━━━━━ DATASET RECORDS

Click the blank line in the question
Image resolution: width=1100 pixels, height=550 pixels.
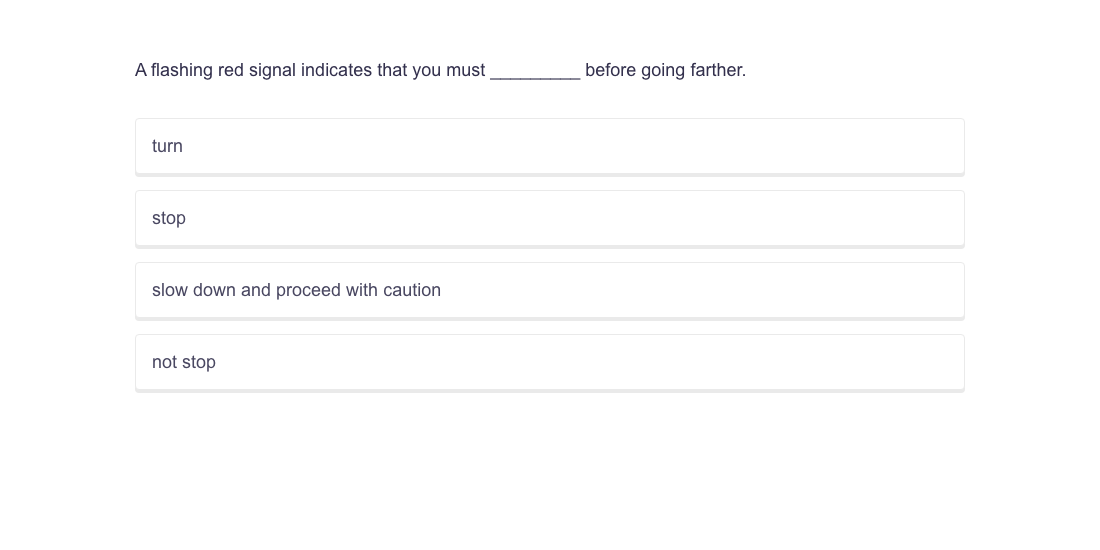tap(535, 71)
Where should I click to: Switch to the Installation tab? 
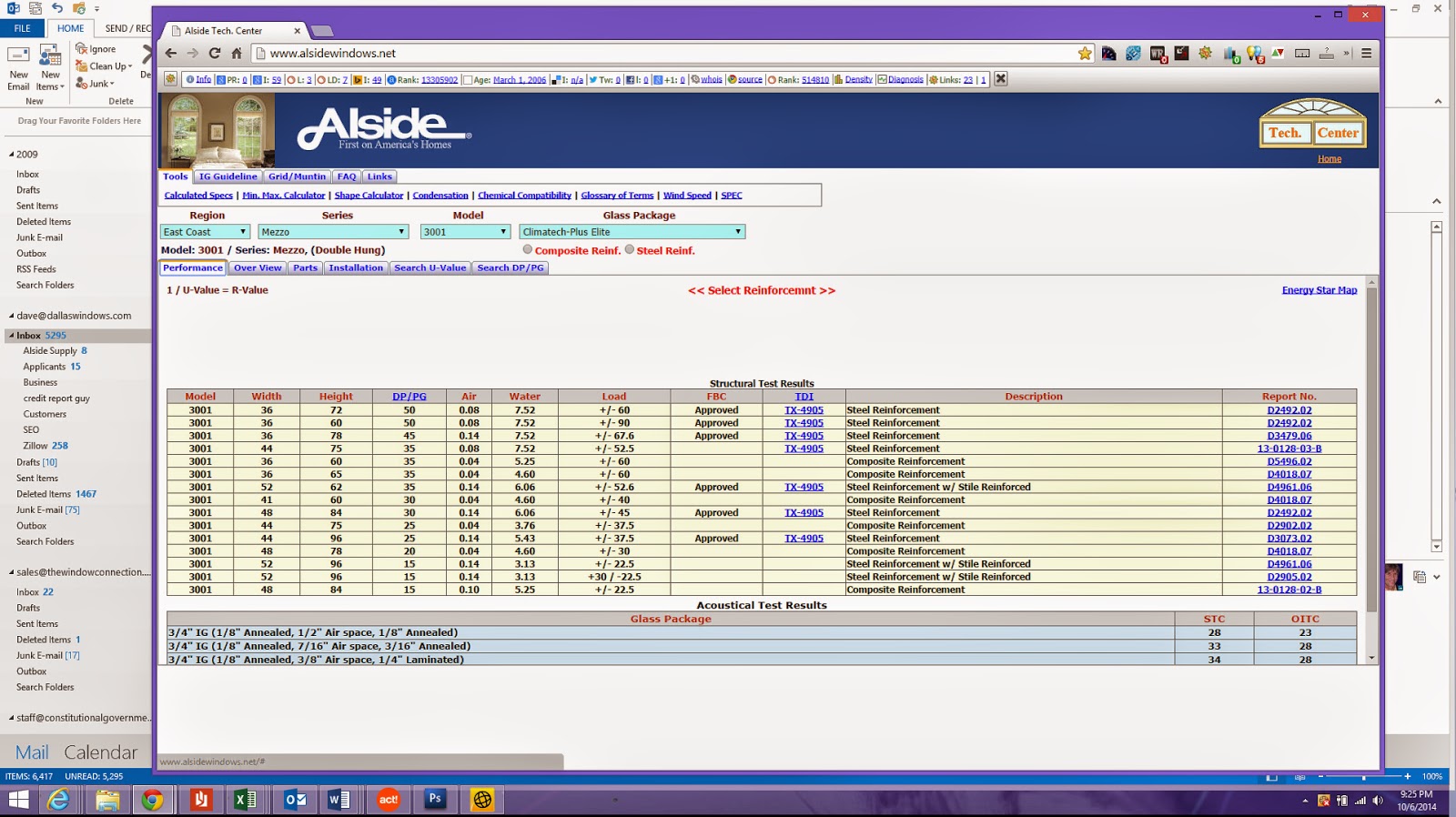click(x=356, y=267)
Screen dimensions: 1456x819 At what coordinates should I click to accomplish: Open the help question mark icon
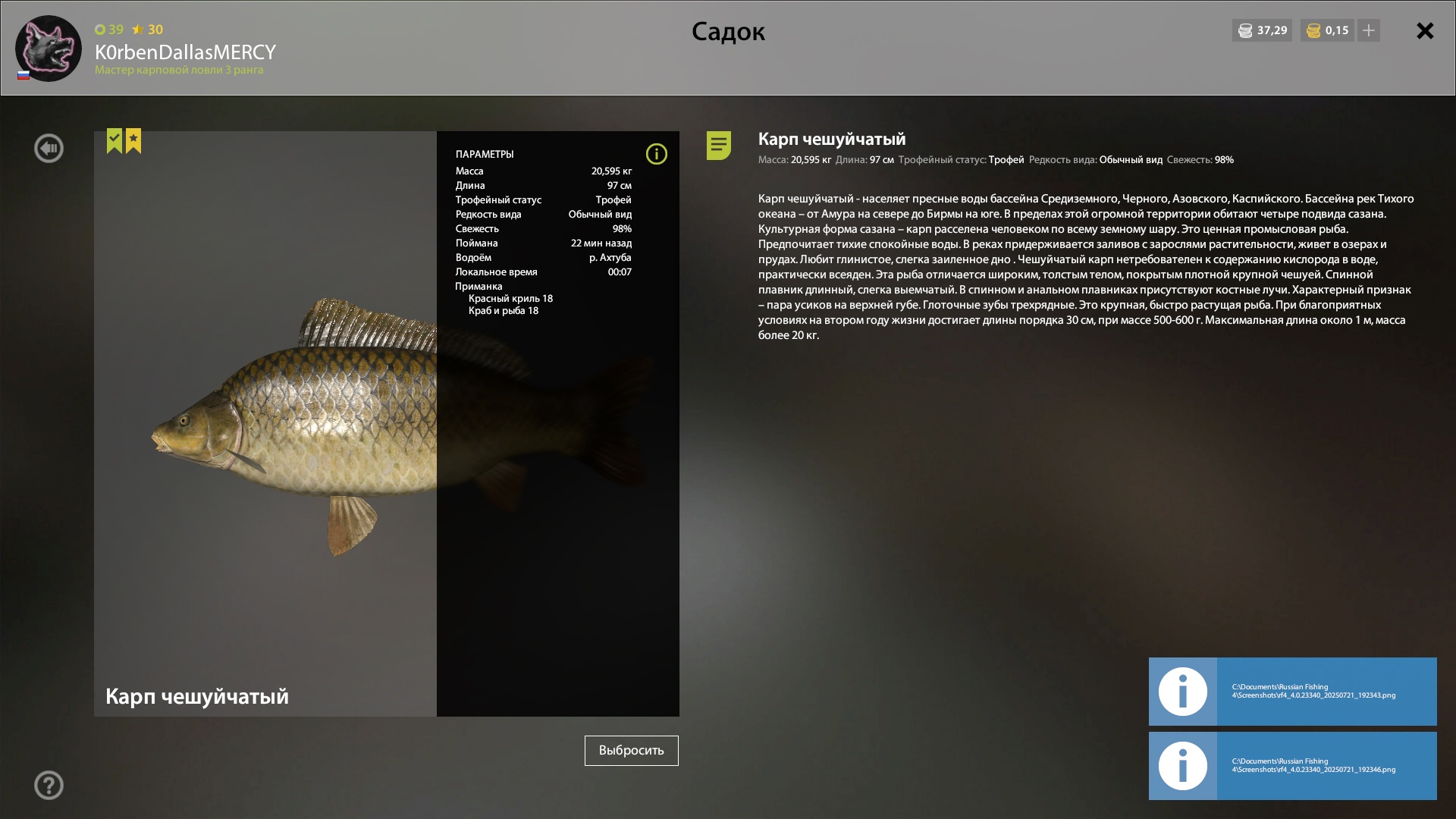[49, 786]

━━━━━━━━━━
━━━━━ DATASET RECORDS

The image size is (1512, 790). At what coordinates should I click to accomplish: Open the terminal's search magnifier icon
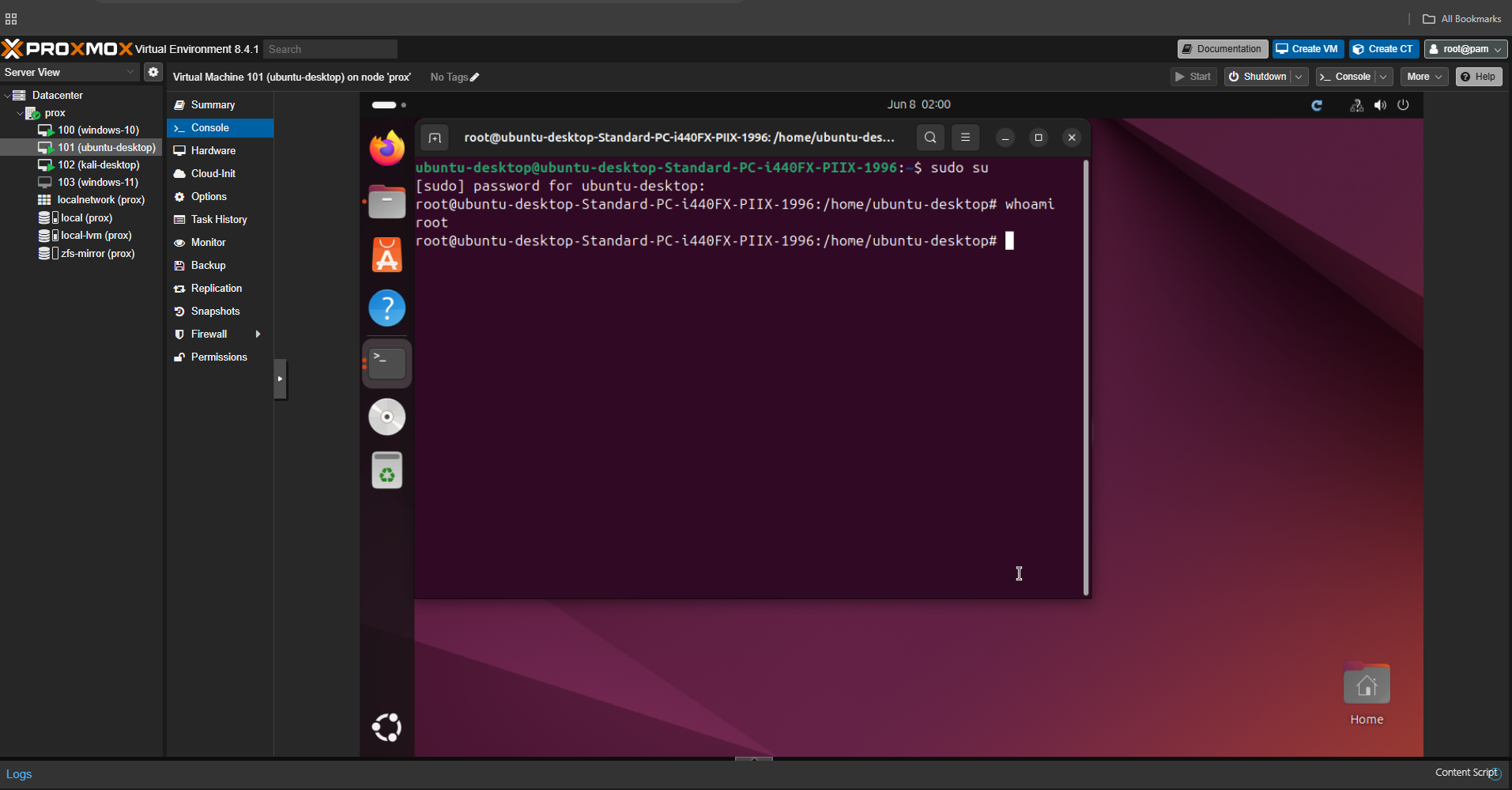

━━━━━━━━━━
━━━━━ DATASET RECORDS

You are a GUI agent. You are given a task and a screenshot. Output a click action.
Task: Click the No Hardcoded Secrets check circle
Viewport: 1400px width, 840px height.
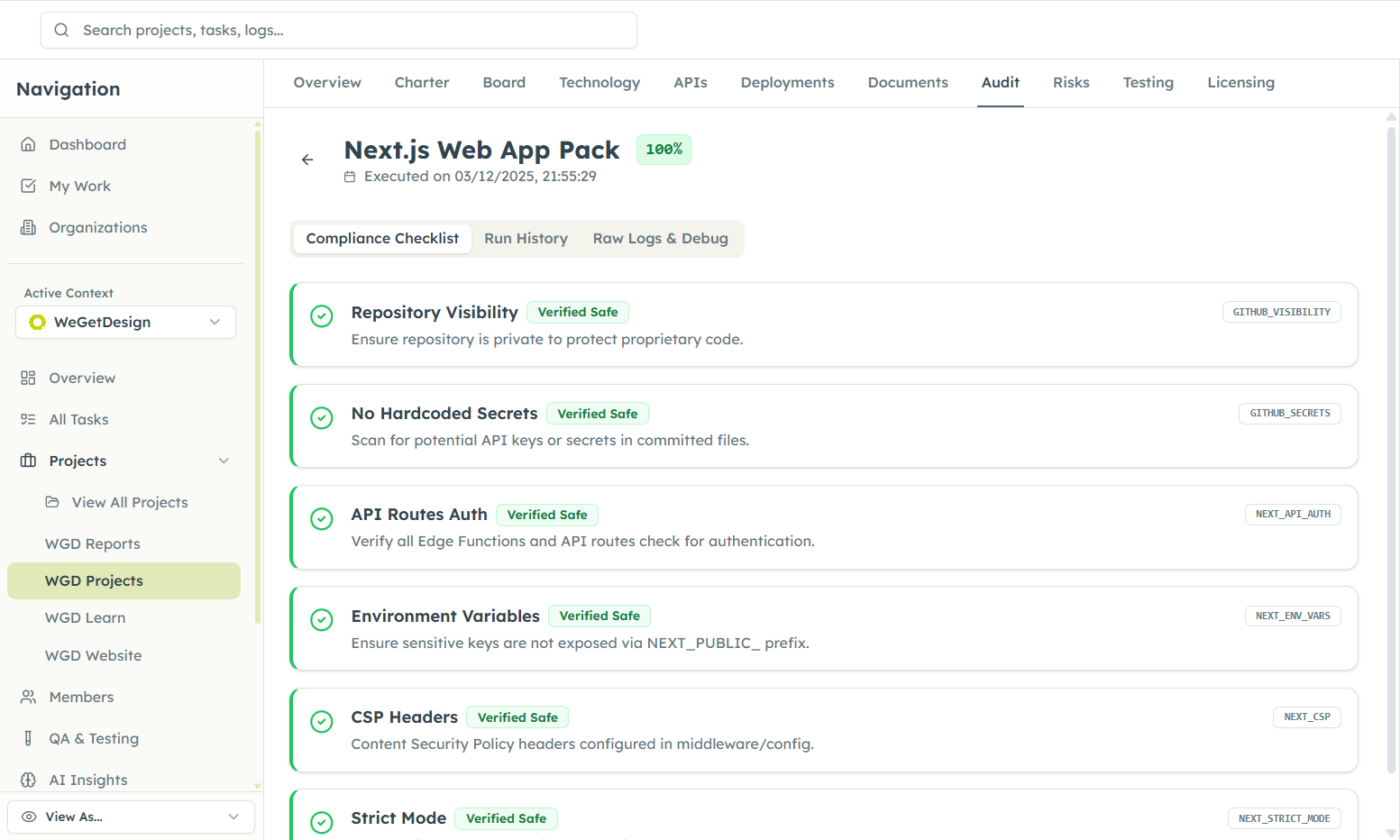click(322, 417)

━━━━━━━━━━

→ **THE TASK**: Pick out every line in the listing above that contains the word "coordinates", and copy each one.

→ **ANSWER IN FULL**:
Screen dimensions: 1456x819 At what coordinates should I click to accomplish: Open the help question mark icon
The image size is (1512, 790). At what coordinates should I click to accomplish: Open the terminal's search magnifier icon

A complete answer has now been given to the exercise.